Plain argument misuse raises Ruby's own ArgumentError / TypeError / RangeError. There is deliberately no OSError: registration failure is a queryable status (registered? is false, registration_result is the HRESULT), and write failure is a false return — ETW is lossy by design and Microsoft's guidance is to ignore both. The single OS call with no status channel, EventActivityIdControl inside Winlog.new_activity_id, raises Winlog::Error with the Win32 code (it cannot fail in practice).

How it works

winlog is built on Microsoft's TraceLoggingDynamic.h (vendored into ext/winlog/, © Microsoft, MIT). TraceLoggingProvider.h — the usual header — requires compile-time-constant provider/event/field names, which a runtime Ruby log(level, event, **fields) API cannot supply; TraceLoggingDynamic.h is Microsoft's supported answer for runtime-dynamic events, and (being C++: templates + std::vector) makes winlog the suite's first C++ extension.

Under the hood: EventRegister opens a REGHANDLE and EventSetInformation attaches the provider traits; the provider GUID is the standard ETW name-hash of the name (SHA-1 over a fixed signature + the UTF-16BE upper-invariant name, .NET byte order — the same GUID EventSource, WPR *name, PerfView, and Winlog.guid_for compute).
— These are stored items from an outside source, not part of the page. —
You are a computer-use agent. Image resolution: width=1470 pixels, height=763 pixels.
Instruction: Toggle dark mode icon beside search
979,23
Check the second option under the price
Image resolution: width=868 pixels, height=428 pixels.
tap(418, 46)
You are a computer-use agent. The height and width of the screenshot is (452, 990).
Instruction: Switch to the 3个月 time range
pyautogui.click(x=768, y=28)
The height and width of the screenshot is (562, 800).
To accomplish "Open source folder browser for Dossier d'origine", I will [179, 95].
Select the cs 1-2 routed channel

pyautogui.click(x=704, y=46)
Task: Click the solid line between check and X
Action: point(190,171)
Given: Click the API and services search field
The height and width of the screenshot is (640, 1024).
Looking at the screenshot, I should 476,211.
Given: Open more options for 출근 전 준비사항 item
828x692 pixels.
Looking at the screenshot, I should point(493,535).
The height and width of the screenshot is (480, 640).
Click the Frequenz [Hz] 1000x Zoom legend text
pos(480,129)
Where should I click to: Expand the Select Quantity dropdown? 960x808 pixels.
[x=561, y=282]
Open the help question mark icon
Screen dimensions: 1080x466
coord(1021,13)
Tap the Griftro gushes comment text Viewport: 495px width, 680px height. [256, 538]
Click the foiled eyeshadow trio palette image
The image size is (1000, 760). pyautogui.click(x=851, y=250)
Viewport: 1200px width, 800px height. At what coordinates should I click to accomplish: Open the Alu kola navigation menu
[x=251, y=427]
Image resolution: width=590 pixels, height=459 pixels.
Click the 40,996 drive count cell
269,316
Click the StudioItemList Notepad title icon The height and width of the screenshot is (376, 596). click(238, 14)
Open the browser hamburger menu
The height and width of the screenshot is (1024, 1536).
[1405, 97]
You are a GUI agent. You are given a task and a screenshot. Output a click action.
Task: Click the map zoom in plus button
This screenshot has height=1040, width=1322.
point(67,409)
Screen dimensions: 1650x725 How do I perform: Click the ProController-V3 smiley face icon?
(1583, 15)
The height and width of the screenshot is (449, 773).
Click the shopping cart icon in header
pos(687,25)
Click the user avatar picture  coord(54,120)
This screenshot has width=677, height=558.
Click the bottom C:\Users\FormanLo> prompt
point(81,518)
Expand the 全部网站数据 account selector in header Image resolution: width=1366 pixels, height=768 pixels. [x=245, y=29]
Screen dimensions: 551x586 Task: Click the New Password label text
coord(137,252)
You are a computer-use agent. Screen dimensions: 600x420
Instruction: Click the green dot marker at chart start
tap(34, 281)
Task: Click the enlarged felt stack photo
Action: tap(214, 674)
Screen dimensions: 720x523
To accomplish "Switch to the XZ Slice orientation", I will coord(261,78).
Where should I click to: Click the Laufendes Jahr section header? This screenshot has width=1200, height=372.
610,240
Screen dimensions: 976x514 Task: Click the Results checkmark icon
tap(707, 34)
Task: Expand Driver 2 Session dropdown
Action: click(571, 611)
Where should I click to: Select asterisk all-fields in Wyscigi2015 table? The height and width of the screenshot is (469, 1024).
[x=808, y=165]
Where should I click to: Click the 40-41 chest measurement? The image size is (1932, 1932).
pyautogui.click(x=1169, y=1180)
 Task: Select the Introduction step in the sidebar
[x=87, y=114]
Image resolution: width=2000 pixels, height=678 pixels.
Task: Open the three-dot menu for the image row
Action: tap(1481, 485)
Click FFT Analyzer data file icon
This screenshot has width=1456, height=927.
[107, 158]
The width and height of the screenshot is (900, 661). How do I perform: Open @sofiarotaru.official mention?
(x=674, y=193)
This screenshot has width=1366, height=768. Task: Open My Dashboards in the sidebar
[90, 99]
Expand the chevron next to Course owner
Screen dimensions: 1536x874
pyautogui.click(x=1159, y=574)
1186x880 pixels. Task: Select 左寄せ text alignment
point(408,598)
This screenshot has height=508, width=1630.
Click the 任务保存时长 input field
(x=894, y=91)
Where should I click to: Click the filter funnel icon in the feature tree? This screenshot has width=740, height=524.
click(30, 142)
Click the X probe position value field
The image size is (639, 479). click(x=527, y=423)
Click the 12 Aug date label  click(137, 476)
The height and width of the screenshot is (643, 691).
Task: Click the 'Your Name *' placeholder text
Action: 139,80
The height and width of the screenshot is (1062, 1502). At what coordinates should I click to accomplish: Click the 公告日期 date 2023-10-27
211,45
Each log builds one self-describing event (metadata

  • packed field data) and writes it with EventWriteTransfer. enabled? reads in-process state maintained by ETW's enable callback — no system call.

Honest limitations:

  • Lossy transport. Even a true return does not guarantee a session retained the event (buffers can be full); a false may mean disabled, unregistered, or dropped.
  • 64 KB event ceiling (ETW), 65535-byte binary fields (UINT16-counted), and a ~32 KB metadata cap. Oversized events return false, never raise.
  • Emit-only. No session control, no consumption/decoding, no Event Log delivery. The five field types above are the whole v1 surface.

License

MIT. The vendored ext/winlog/TraceLoggingDynamic.h is © Microsoft Corporation, also MIT.